Dataset records:
== Segment start ==

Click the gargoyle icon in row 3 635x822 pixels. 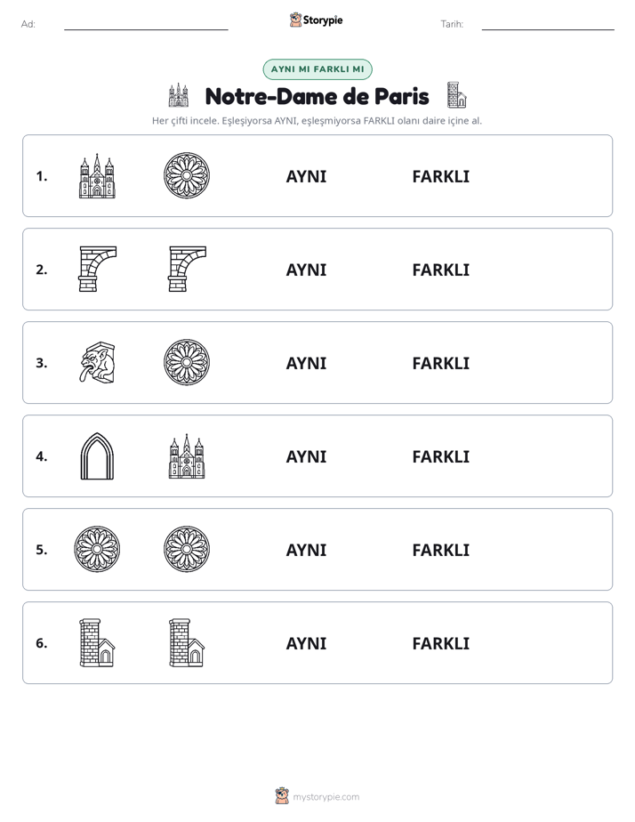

== Segment end ==
== Segment start ==

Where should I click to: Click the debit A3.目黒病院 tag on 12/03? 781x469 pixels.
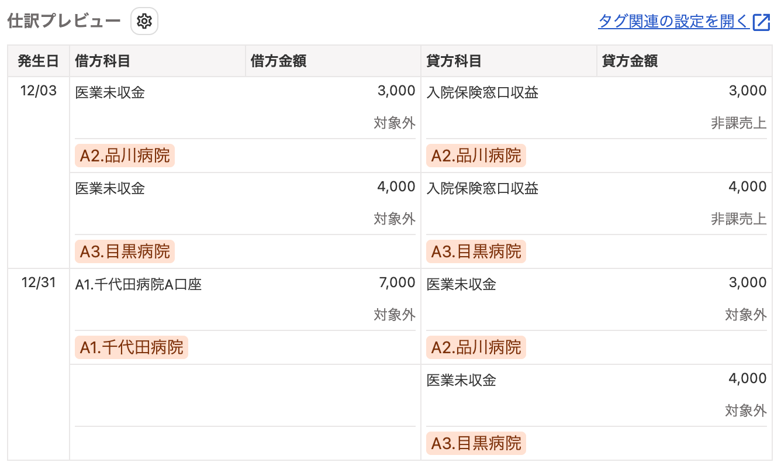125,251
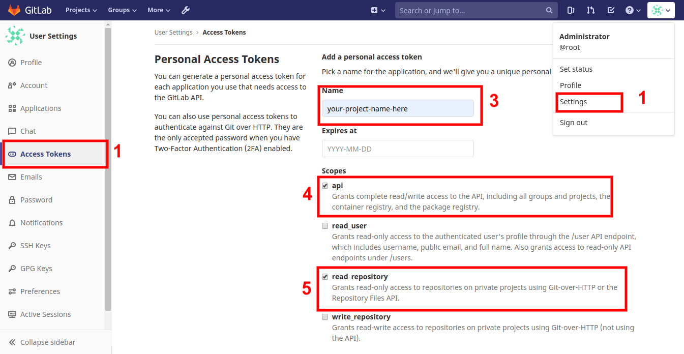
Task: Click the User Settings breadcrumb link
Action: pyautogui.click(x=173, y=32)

== Segment end ==
== Segment start ==

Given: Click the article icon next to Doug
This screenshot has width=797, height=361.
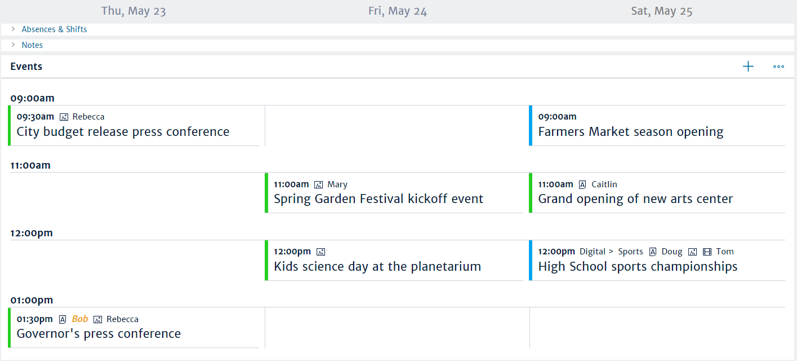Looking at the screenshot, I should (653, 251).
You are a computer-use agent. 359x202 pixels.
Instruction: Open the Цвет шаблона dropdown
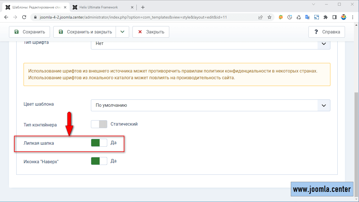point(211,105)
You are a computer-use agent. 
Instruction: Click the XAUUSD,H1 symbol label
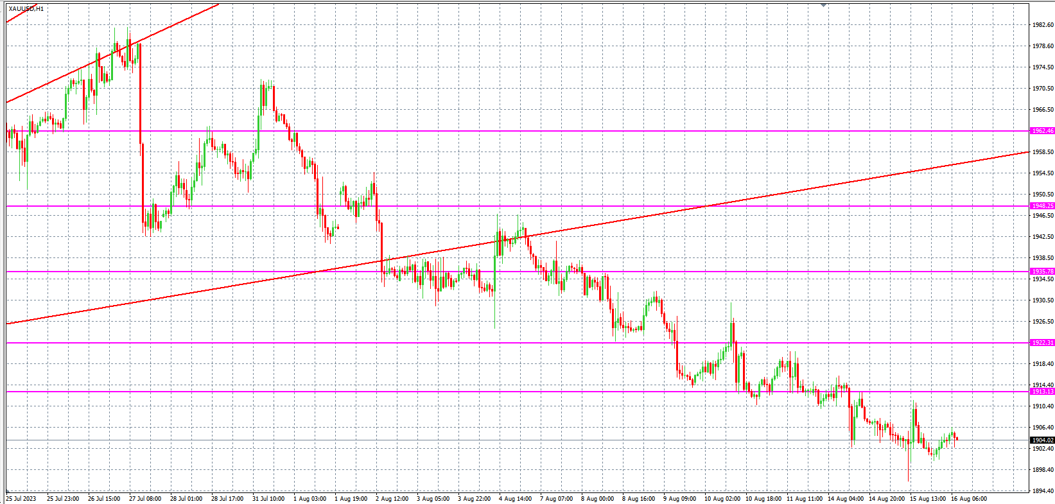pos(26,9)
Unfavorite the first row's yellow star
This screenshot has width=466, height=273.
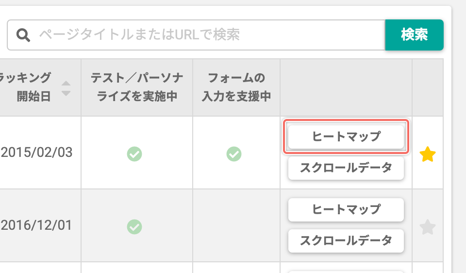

== Segment end ==

Pictures excluded, transcribe the listing above exactly from the line with "You are a computer-use agent. 359x202 pixels." through the line with "This screenshot has width=466, height=273.", and no further.

You are a computer-use agent. 359x202 pixels.
Instruction: Open the Цвет шаблона dropdown
point(211,105)
You are a computer-use agent. 
Instruction: Click the XAUUSD,H1 symbol label
pos(26,9)
Unfavorite the first row's yellow star
This screenshot has width=466, height=273.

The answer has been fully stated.